El primer ministro de Hungría, Viktor Orbán, volvió a marcar distancias con Bruselas en un discurso clave que anticipa la batalla electoral de 2026. Durante el tradicional encuentro conservador en Kötcse, que esta vez fue transmitido en directo por redes sociales, el líder magiar planteó los comicios no como una simple contienda política, sino como un auténtico referéndum sobre el futuro modelo de gobierno del país.
«Hungría tiene dos caminos: uno conduce a Bruselas y a la ruina; el otro, a la soberanía y a la estabilidad», afirmó Orbán ante dirigentes y simpatizantes. El mandatario describió el llamado «modelo Bruselas» como una receta de sometimiento: endeudamiento colectivo dentro de la UE, supresión de los topes a los precios de la energía, eliminación de los programas de apoyo a la familia e imposición de un sistema fiscal progresivo. Según Orbán, esa es precisamente la agenda del partido opositor Tisza.

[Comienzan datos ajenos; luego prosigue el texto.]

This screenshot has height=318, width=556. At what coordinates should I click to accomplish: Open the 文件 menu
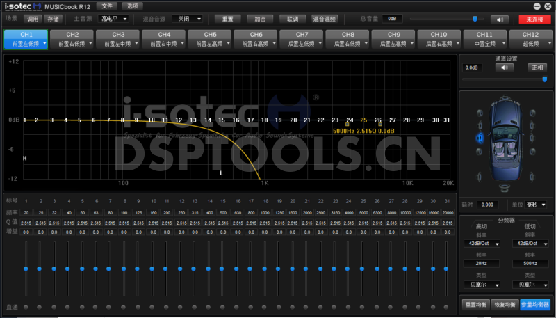(106, 6)
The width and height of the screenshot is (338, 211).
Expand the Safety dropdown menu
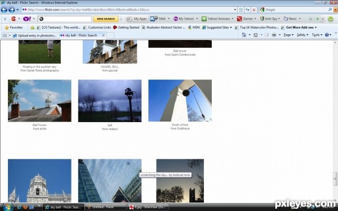pyautogui.click(x=303, y=35)
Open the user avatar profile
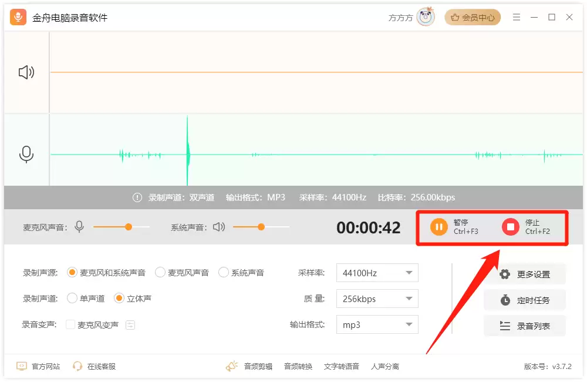Viewport: 587px width, 382px height. click(x=426, y=17)
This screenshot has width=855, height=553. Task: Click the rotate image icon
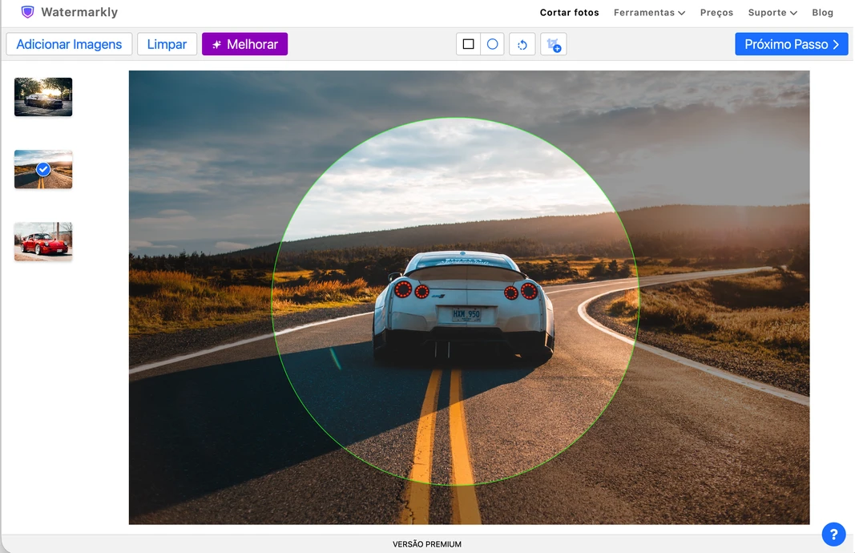[x=522, y=44]
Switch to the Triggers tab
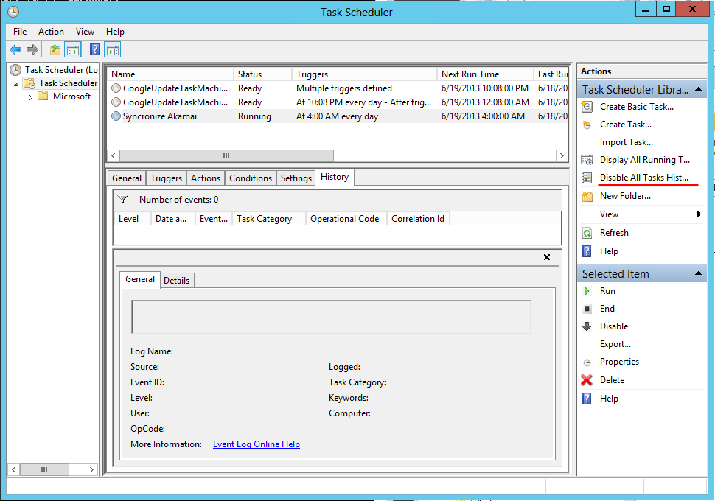This screenshot has width=715, height=501. 166,178
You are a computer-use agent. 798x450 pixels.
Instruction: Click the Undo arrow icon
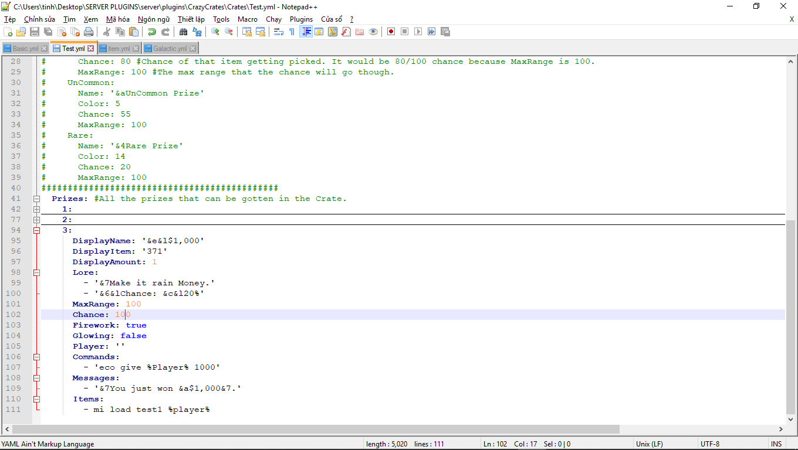click(152, 32)
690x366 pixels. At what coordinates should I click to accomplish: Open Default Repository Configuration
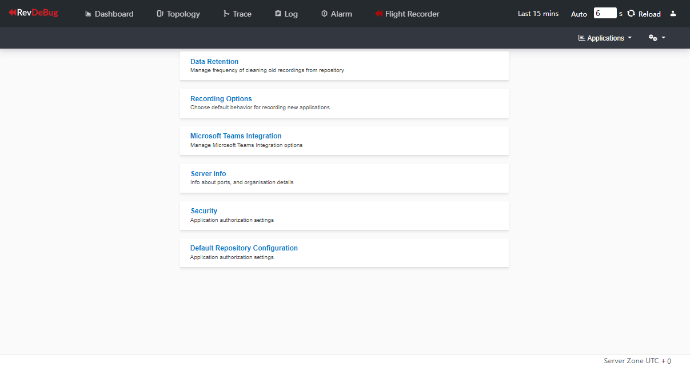click(244, 248)
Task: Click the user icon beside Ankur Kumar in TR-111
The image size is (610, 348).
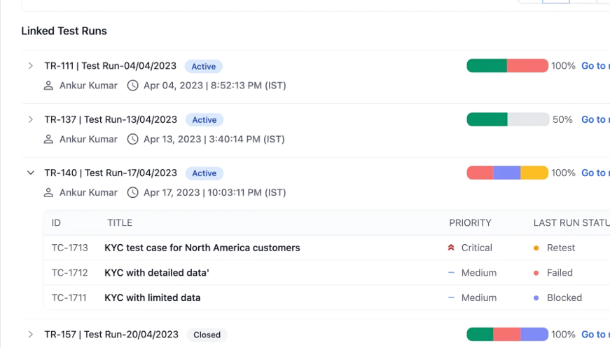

El primer ministro húngaro insistió en que la Unión Europea atraviesa un proceso de decadencia al no haber construido un modelo económico sólido y al persistir en políticas de deuda compartida. «Si las cosas no cambian, el presupuesto europeo de 2028-2035 será el último», advirtió. «La Unión Europea se está desmoronando frente a nuestros ojos. Sólo una reorganización fundamental puede detener las fuerzas que la están desgarrando», escribió además en X.
El discurso de Kötcse se convierte así en un punto de arranque de la campaña política en Hungría y confirma la apuesta de Orbán: resistir la presión de Bruselas, defender la soberanía nacional y proteger a las familias frente a un modelo comunitario que, a su juicio, conduce al colapso.